Desak Jokowi Batalkan Pemberhentian Pegawai KPK, Putri Gus Dur: Gejala Regresi Demokrasi

Senin, 21 Juni 2021 – 10:31 WIB

Anita Wahid (Foto:Istimewa)

Anita Wahid (Foto:Istimewa)

JAKARTA, REQNews - Public Virtue Research Institute (PVRI) mendesak Presiden Joko Widodo (Jokowi) membatalkan pemberhentian 51 pegawai KPK yang tidak lolos tes wawasan kebangsaan (TWK).

Selain itu, PVRI juga mendesak Badan Kepegawaian Negara (BKN) agar membuka dokumen TWK yang dijadikan dalih menyingkirkan 51 pegawai KPK tersebut.

“Pemberhentian pegawai KPK merupakan gejala regresi demokrasi yang menumpulkan institusi dan pemberantasan korupsi di Indonesia," ujar Deputi Direktur PVRI, Anita Wahid dalam keterangannya, Minggu 20 Juni 2021.

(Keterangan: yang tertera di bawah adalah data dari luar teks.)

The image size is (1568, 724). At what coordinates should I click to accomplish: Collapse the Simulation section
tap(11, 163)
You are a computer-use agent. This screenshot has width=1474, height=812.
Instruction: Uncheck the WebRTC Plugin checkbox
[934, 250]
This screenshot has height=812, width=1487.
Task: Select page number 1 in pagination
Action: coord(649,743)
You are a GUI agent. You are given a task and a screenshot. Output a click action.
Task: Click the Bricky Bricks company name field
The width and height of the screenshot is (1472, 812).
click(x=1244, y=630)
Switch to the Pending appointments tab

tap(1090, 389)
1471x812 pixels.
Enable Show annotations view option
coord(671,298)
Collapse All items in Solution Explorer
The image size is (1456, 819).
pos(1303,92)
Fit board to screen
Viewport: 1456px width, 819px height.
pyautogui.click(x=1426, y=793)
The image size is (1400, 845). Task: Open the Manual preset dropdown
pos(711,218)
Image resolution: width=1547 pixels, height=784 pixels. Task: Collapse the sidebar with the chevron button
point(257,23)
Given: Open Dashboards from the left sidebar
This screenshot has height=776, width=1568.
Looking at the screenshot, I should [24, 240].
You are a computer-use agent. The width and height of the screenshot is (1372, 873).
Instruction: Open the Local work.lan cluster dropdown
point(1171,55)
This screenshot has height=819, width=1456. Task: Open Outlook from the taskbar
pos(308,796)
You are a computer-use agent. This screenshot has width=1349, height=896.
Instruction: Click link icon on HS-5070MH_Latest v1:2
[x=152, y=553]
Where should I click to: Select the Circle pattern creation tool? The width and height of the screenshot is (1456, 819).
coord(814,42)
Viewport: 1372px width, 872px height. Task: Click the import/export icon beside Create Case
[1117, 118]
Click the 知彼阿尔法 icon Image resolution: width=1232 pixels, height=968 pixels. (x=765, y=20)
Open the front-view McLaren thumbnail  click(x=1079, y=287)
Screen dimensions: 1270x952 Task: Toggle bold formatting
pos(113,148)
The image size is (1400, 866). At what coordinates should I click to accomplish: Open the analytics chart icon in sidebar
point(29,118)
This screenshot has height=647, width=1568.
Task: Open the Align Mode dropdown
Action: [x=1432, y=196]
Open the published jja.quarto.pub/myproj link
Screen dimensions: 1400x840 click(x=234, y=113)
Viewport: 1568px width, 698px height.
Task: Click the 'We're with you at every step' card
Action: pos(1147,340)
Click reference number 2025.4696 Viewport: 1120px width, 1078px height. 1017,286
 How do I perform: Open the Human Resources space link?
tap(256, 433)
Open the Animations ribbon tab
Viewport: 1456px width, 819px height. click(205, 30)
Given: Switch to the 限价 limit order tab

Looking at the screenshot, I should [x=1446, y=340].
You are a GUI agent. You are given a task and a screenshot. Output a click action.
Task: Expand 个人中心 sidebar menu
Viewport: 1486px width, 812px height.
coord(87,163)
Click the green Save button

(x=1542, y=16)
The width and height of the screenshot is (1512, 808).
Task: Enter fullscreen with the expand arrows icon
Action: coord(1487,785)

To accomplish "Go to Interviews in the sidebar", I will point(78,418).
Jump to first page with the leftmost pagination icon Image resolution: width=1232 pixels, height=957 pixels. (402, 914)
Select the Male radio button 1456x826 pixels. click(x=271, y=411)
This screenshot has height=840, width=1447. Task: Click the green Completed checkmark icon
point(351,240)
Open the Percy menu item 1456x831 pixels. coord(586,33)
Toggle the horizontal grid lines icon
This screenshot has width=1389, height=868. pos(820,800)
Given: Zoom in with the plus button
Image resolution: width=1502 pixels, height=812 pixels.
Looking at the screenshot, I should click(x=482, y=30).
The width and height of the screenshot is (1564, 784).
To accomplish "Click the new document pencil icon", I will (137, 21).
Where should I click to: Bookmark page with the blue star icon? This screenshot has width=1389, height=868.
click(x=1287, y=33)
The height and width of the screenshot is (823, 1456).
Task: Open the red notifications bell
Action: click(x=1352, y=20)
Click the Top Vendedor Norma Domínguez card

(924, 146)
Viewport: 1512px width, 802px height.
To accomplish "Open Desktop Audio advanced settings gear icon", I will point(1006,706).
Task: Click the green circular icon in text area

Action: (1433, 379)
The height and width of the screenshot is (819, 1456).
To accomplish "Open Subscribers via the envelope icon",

Akibatnya, kekuasaan pusat maupun daerah semakin sulit dikontrol. "Kami mendesak Presiden Jokowi untuk membatalkan keputusan tersebut," ujarnya.

"Kami juga mendesak BKN agar membuka dokumen TWK. Presiden harus memastikan bahwa tidak ada pelanggaran hak-hak pegawai KPK dalam proses TWK," ujar Anita.

Anita Wahid, yang merupakan putri Gus Dur itu merujuk kajian akademisi dari University of Sydney Thomas Power yang mengemukakan bahwa pelemahan KPK tak hanya dilakukan lewat metode kekerasan saja. Cara lainnya meliputi penempatan elite politik di luar jangkauan KPK, delegitimasi diskursif berupa labelisasi “taliban” terhadap penyidik-penyidiknya, pengangkatan perwira aktif polisi menjadi pimpinan KPK, dan pelemahan struktural serta agensial.

Di saat bersamaan, peneliti PVRI Naufal Rofi menyesalkan sikap diam kepolisian terhadap serangan-serangan teror terhadap pegawai KPK dan aktivis anti korupsi.

“PVRI mencatat, sejak 2015 sampai 2019, terdapat delapan kasus kekerasan dan ancaman yang dialami pegawai KPK,mulai dari ancaman pembunuhan, penangkapan, pencurian peralatan penyidik, ancaman bom, serangan fisik, sampai percobaan penculikan. Baru-baru ini, ancaman terjadi melalui peretasan hingga doxing,” kata Naufal.

Yang terbaru, 51 pegawai KPK diberhentikan akibat tak lolos Tes Wawasan Kebangasaan (TWK) saat proses alih status menjadi Aparatur Sipil Negara (ASN).